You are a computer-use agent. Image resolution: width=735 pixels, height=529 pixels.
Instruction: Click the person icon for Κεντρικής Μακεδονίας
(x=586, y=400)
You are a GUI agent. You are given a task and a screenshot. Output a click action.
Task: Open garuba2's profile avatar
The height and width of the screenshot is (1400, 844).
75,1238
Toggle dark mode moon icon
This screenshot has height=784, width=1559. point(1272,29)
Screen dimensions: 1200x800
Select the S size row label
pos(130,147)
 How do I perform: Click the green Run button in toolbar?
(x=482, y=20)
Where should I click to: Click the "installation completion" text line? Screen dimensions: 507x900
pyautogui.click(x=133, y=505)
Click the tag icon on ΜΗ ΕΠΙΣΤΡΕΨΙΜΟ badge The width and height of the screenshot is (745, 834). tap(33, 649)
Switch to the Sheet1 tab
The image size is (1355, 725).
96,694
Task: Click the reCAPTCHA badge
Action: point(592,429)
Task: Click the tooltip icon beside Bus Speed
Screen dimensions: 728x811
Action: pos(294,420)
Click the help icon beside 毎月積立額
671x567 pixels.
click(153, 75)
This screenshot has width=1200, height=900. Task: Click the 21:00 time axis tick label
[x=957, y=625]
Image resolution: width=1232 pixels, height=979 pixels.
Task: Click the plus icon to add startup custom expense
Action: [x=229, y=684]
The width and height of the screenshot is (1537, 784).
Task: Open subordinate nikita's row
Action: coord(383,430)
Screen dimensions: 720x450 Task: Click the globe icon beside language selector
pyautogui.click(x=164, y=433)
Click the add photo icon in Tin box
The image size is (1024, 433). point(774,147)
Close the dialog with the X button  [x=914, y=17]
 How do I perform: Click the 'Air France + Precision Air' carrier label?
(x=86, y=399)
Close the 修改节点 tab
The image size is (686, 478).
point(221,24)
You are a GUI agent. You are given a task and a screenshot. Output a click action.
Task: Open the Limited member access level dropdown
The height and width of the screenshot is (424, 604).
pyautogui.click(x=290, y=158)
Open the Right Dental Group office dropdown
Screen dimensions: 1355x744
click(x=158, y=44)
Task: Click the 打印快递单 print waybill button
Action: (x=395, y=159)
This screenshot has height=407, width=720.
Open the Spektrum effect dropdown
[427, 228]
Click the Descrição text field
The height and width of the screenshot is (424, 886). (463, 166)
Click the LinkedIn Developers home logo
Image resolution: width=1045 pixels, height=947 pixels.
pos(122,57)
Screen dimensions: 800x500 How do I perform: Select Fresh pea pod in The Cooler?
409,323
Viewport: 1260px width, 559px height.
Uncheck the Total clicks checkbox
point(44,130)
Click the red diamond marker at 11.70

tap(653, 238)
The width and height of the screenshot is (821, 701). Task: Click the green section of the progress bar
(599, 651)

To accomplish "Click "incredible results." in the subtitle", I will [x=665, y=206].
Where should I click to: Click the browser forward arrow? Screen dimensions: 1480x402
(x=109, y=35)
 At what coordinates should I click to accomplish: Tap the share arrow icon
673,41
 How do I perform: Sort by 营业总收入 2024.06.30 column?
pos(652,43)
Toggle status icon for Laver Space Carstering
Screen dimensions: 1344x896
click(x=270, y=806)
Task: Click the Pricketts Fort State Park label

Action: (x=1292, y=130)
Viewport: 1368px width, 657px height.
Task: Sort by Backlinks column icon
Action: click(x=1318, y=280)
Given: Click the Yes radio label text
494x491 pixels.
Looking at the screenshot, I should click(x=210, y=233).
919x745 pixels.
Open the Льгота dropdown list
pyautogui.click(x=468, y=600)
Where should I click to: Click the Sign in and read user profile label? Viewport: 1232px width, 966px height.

■ ■ ■

Wherever the word "profile" occurs in the data, copy that whole line.

Task: Open garuba2's profile avatar
Where should I click to: Click the Sign in and read user profile label? Viewport: 1232px width, 966px height.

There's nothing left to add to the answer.